Tin Sheds Gallery, University of Sydney, Australia, March 2002

“Entering this exhibit is like being trapped in an unsettling nightmare. Walls of thick plastic sheeting covered in strange gloomy light lead you into a teasing maze. An eerie soundscape plays elsewhere in the space, a maelstrom of stormy winds melded with a pattering heartbeat. Bernardo Gonzalez-Barreto’s massive installation almost fills the entire gallery. Deep in the midst of it all, it is possible to make out other transparent corridors as you pass by in the blurry darkness. There is one guiding symbol, a luminous cord across the enveloping plastic, but it never eliminates suggestions that you are in some kind of horrible meat works, or claustrophobically caught below deck in a boat in a howling gale. Sometimes it’s like passing an endless shower curtain, hung for a horror film that is set in a bathroom.
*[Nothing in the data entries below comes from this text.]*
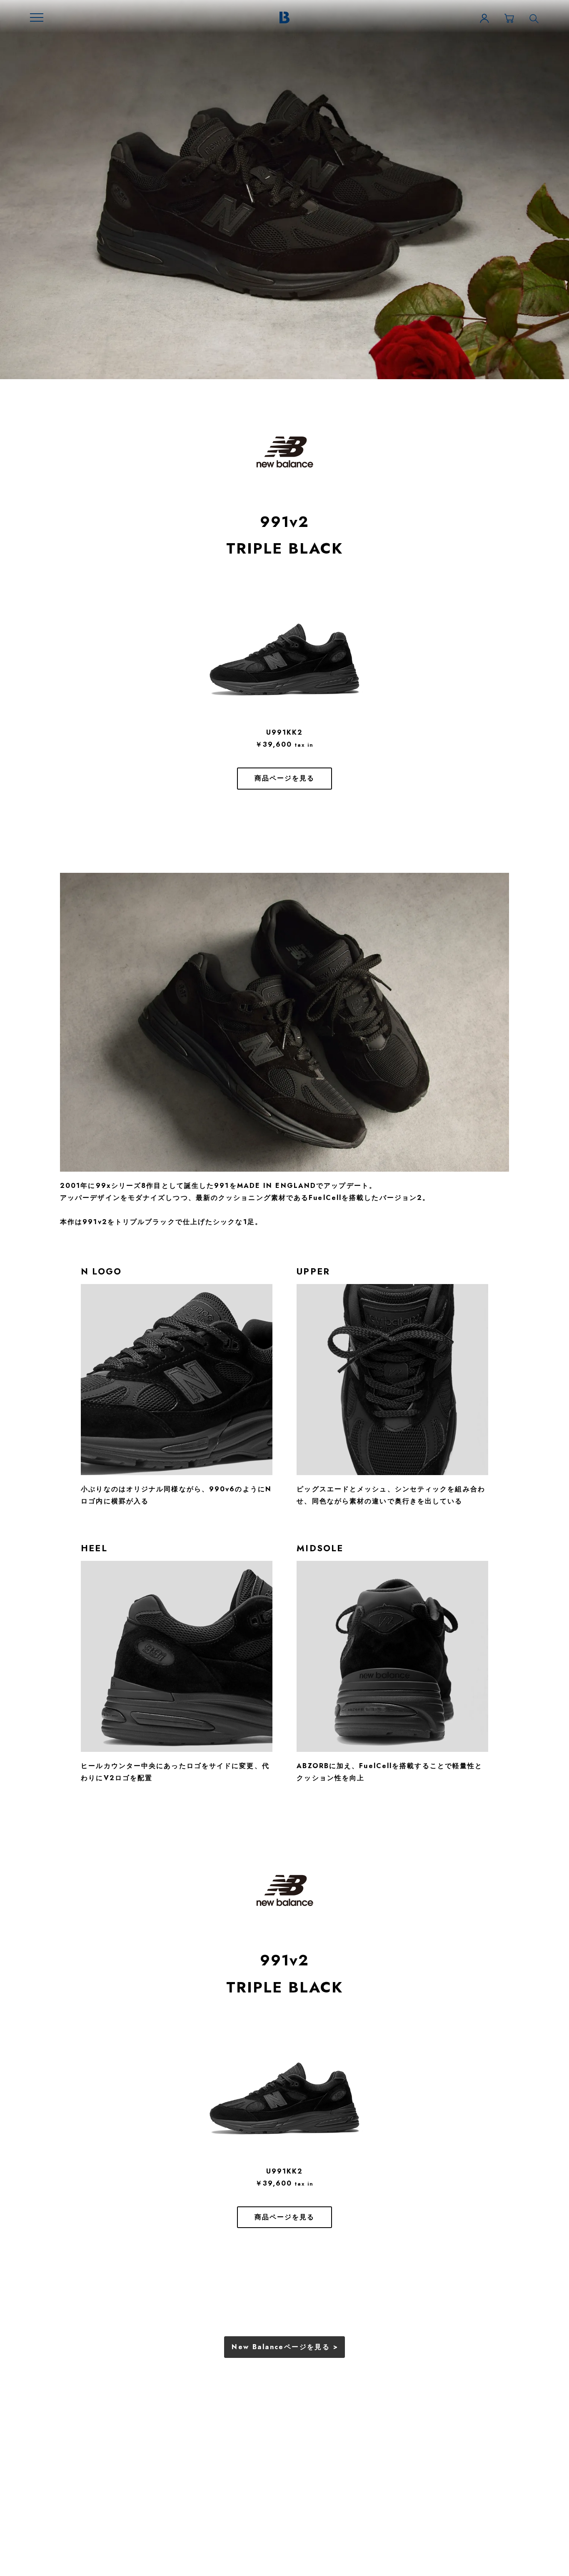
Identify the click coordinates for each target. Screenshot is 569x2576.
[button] (36, 17)
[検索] (534, 18)
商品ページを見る (285, 778)
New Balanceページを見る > (285, 2347)
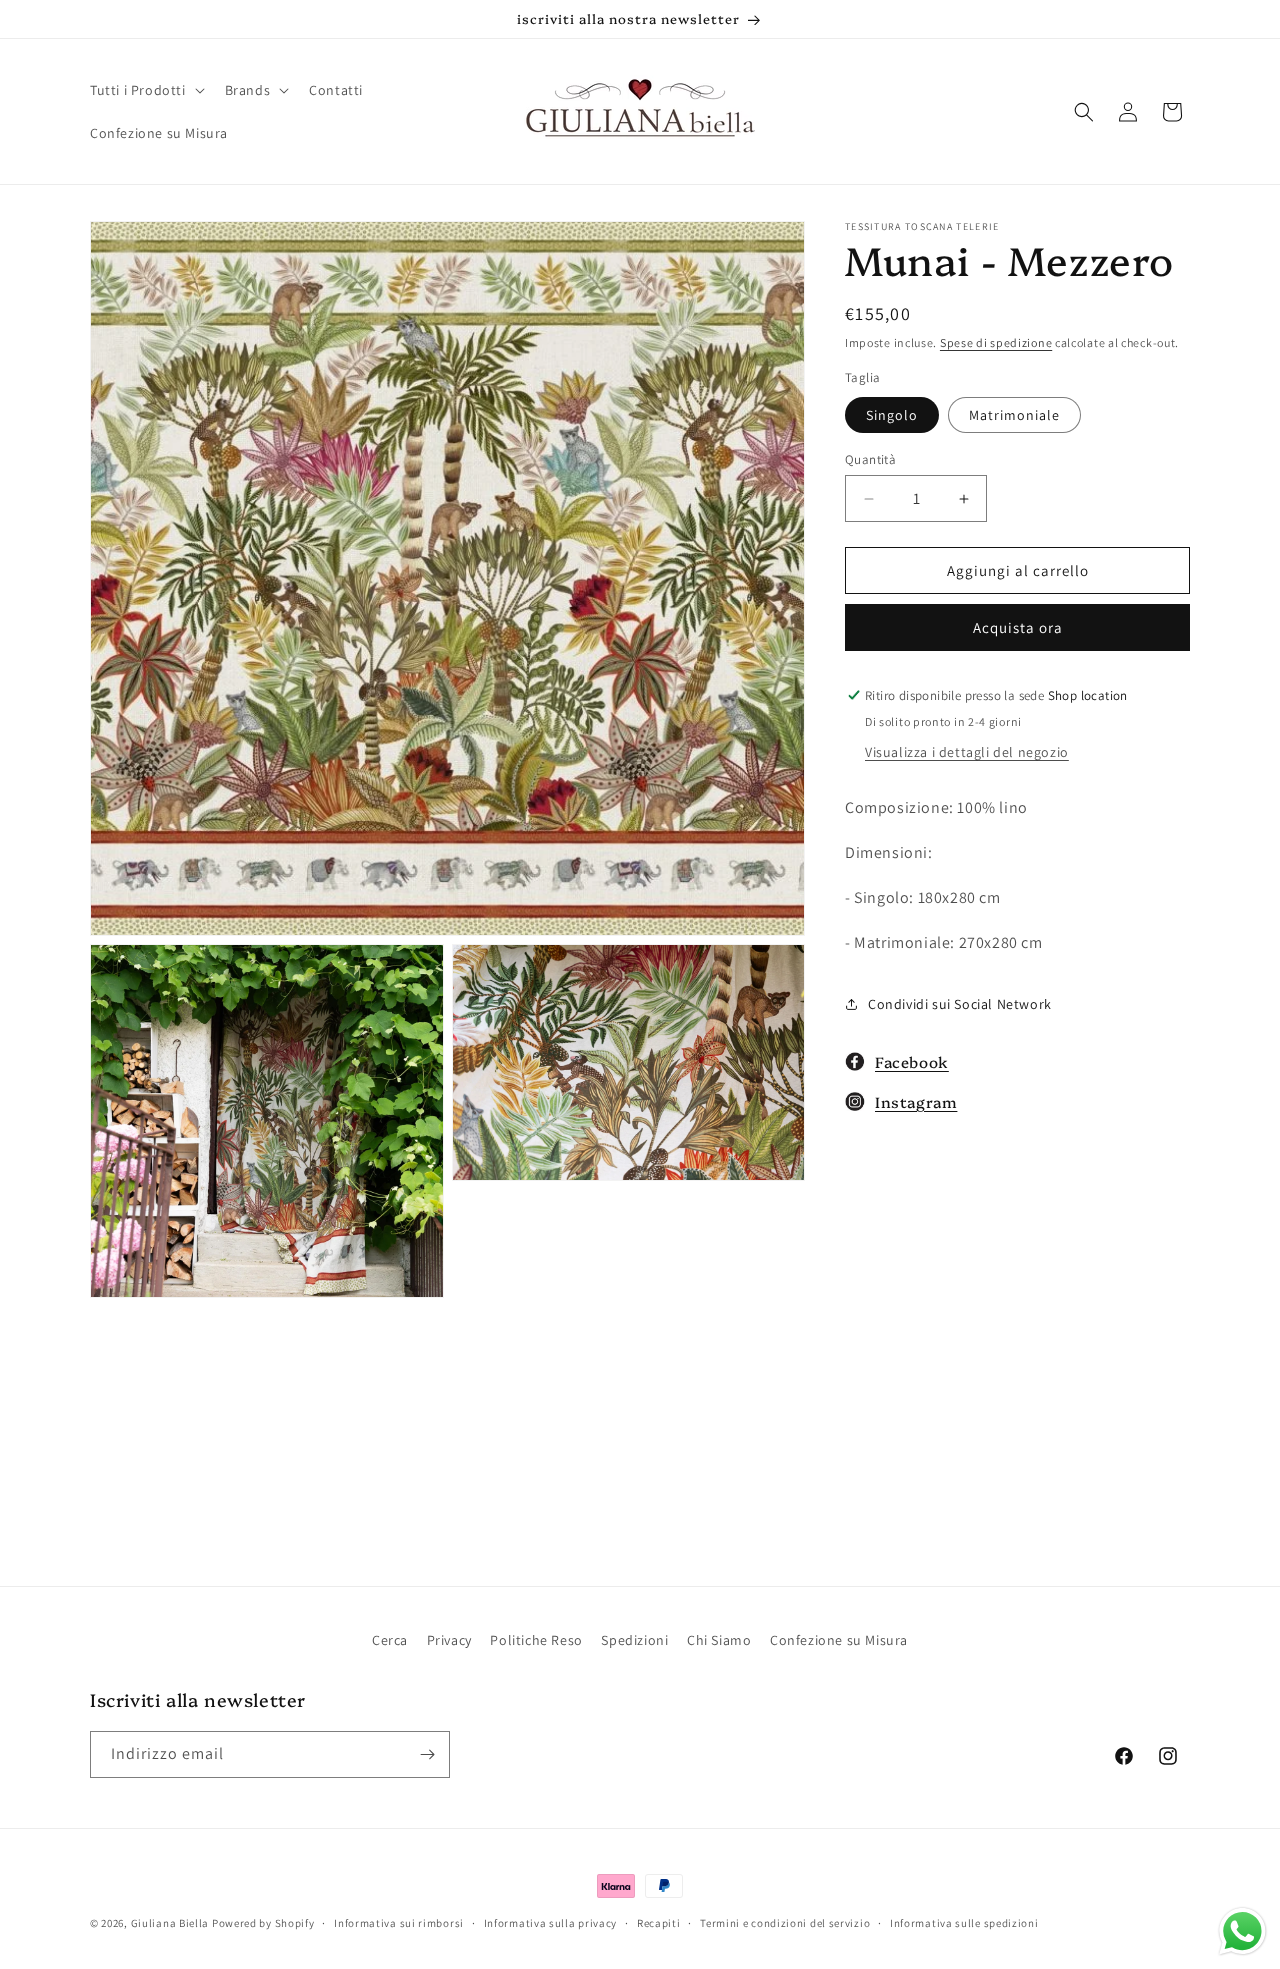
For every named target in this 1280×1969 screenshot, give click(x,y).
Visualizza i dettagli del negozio (967, 752)
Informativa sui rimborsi (399, 1923)
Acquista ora (1018, 627)
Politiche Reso (536, 1640)
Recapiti (659, 1923)
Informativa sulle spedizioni (964, 1923)
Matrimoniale (1014, 415)
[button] (145, 90)
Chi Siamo (719, 1640)
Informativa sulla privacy (551, 1923)
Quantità (870, 459)
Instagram (916, 1101)
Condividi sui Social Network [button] (960, 1004)
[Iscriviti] (427, 1754)
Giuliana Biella (170, 1923)
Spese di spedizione (996, 342)
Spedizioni (634, 1640)
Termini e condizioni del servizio (785, 1923)
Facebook (912, 1061)
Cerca (390, 1640)
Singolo (892, 415)
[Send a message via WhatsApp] (1242, 1931)
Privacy (449, 1640)
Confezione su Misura (839, 1640)
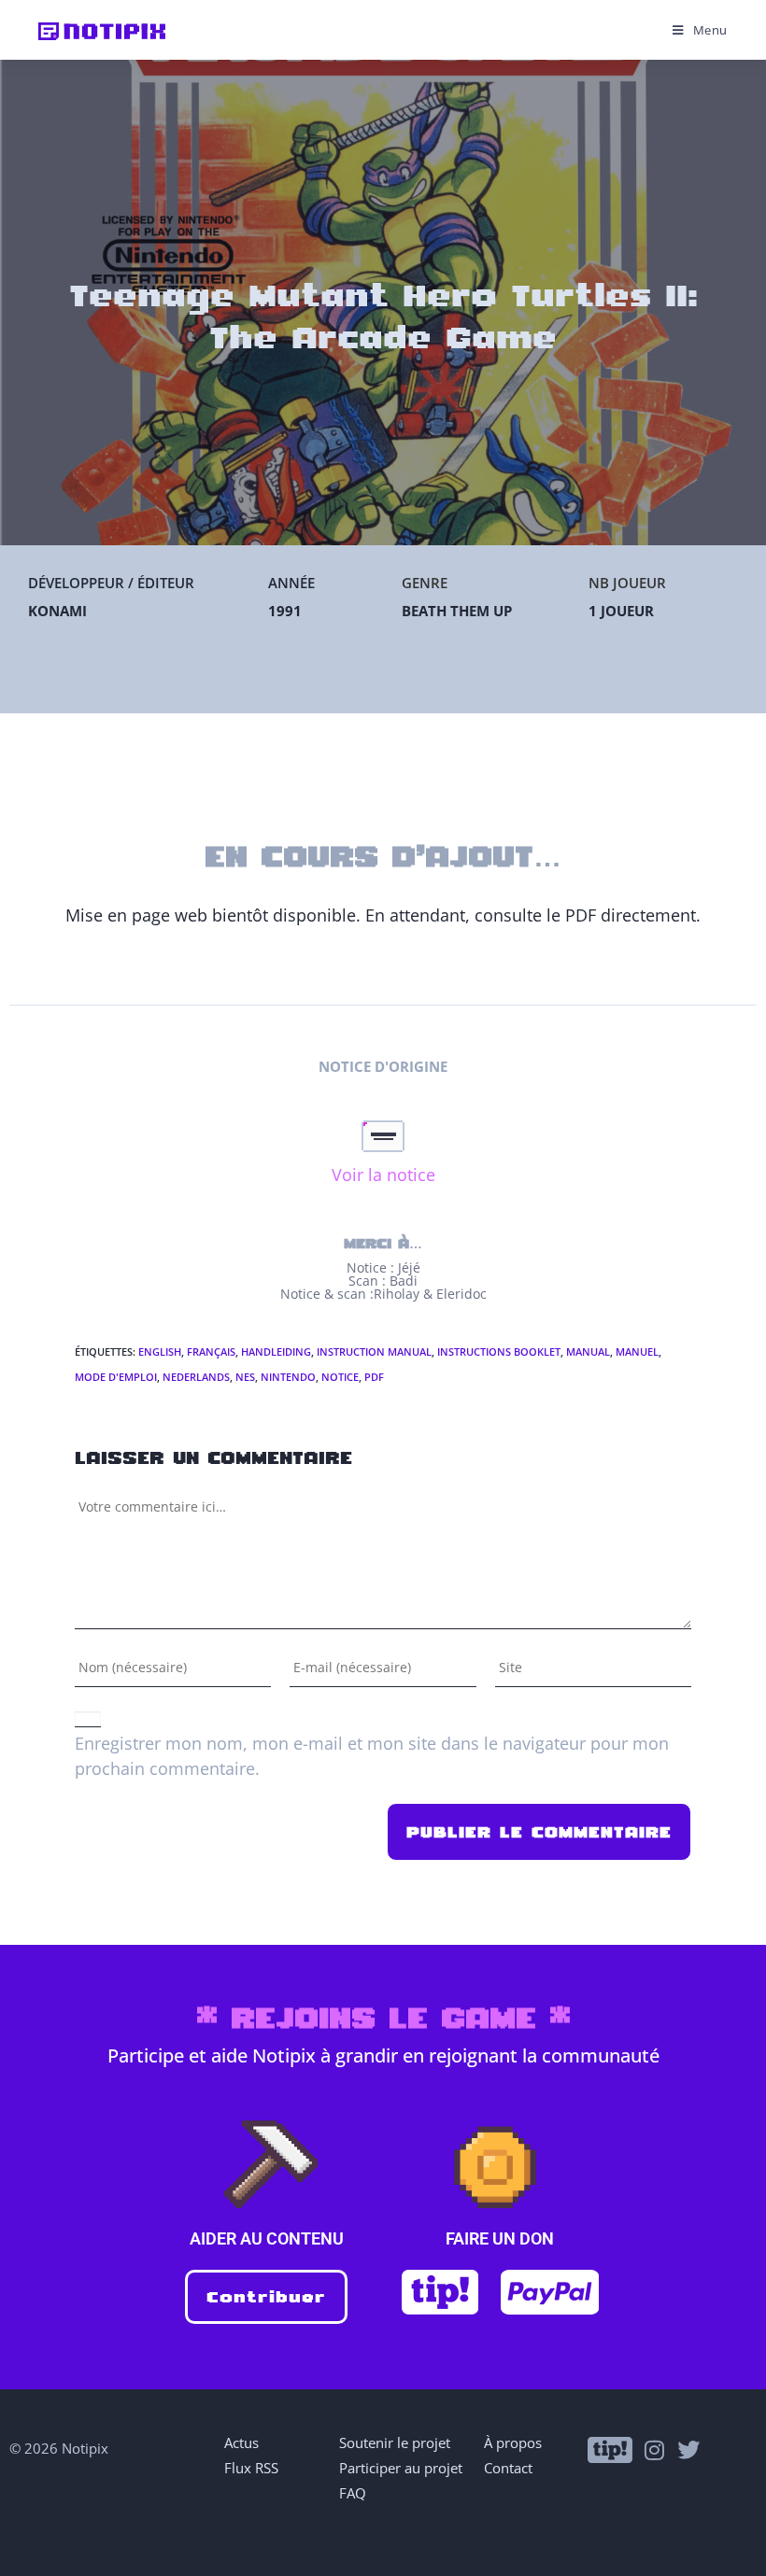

In the final room a film projected on the wall and the source of the soundtrack is discovered. In the style of a video game, the viewer is taken through a digital representation of the maze they have just completed. This time, however, the walls are concrete or brick, covered with graffiti-“History repeats itself, not”- written over and over again. Finally, as the camera catapults out of the maze and into a cloudy abyss, the maze can be seen from above. It is only then that viewers realise what it is they have just walked through (I won’t ruin it for you).”